Breasts and lymphatics Flashcards
Quadrants of breast and where most tumours develop?
Upper inner quadrant, lower inner quadrant, lower outer quadrant, and upper outer quadrant with tail of spence (where most tumours develop).
Where is the breast positioned?
Anterior to pectoralis major between the 2nd and 6th rib
Characteristics of the nipple and areola?
N- below centre of breasts, on centre of areola, rough/round, have tiny milk duct openings
A- surrounds nipple 1-2 cm radius, has Montgomery glands (secrete protective lipids during lactation)
What is glandular tissue, fibrous tissue, and adipose tissue of the breast?
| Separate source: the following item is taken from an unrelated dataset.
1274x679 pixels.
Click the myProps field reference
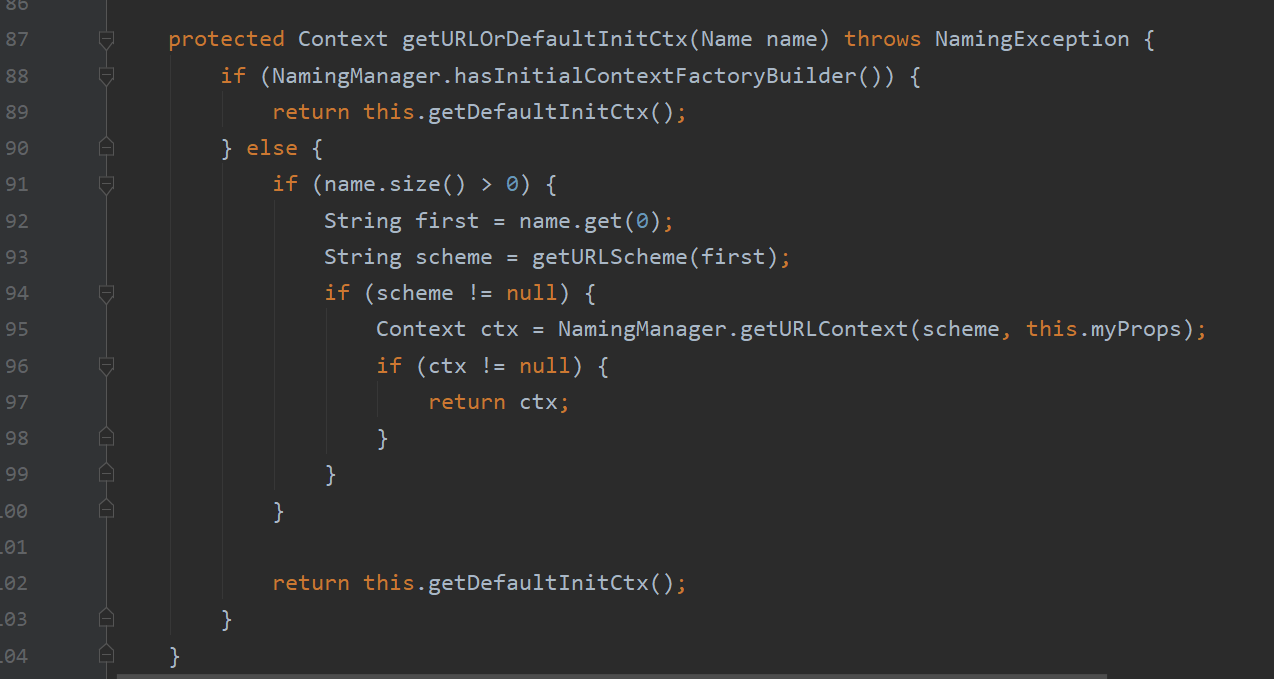(1135, 329)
GT- functional piece of breast to produce milk, have lobules, lactiferous ducts for milk
FT- gives breast its structure, coopers ligaments support breasts tissue, fibrous bands attach on chest wall muscles
AT- makes up bulk of breasts, changes based on different clients, layer of subcut and retromammary fat
Proportion of each depends on age/cycle/pregnancy
What are the axillary lymph nodes?
- Central axillary- mid axillary line
- Pectoral- anterior axillary line by pectoralis major
- Sub scapular- along lateral edge of scapula, deep in posterior axillary fold
- Lateral- along humerus inside the arm
> 75% of lymph drains into same side axillary nodes and a small amount will drain into opposite breasts/other nodes.
Function of female breast and hormones associated with it?
Mammary glands stimulated by hormones associated with pregnancy and childbirth. Prolactin creates production of milk and oxytocin creates ejection of milk.
What is colostrum?
First milk that provides a lot of calories and immunities. Thick yellow fluid. Milk lactation occurs 1-3 days postpartum with demand of newborn sucking.
What is gynecomastia?
Mans breast tissue is enlarged. Feels smooth/firm/moveable disc. Usually unilateral and temporary. Happens during adolescence. Bilateral in older adults.
Subjective data for breasts/lymphatics?
Breasts: pain (do pain assessment), lumps (where), discharge (colour, consistency), rash, swelling, trauma, hx of breasts disease/breasts cancer risks, surgery, self care behaviours (BSE, check ups)
Axilla: tenderness, lumps, swelling, rash
What are some breast cancer risk factors? modifiable and non modifiable.
Unmodifiable: older age, gender (females), personal hx of breast cancer/family hx, BRCA gene mutation, early menarche/late menopause
Modifiable: alcohol intake, hormone replacement therapy, obesity, contraceptive use, nulliparity (hasn’t given birth to child) or 1st child after 30 yrs
What is a supernumerary nipple?
An extra nipple that develops in embryonic life along the track of mammary ridge.
What is menarche and thelarche?
M- begin menstruation, around 10-12 ish
T- beginning of breast development around 8-10 yrs, precedes menarche by 2 yrs
Objective assessment of male breast?
Combine it with assessment of anterior thorax. Inspect chest wall (skin, lumps, swelling). Palpate nipple area for lumps/tissue enlargement and palpate lymph nodes.
What do pregnant women breasts look like?
Enlarged, blue vascular pattern shows, nipples become darker as well as areola, areola also becomes wider.
Breasts characteristics of older clients?
Pendulous, flattened, sagging. Feel more granular on palpation.Thickening of inframammary ridge on lower breast.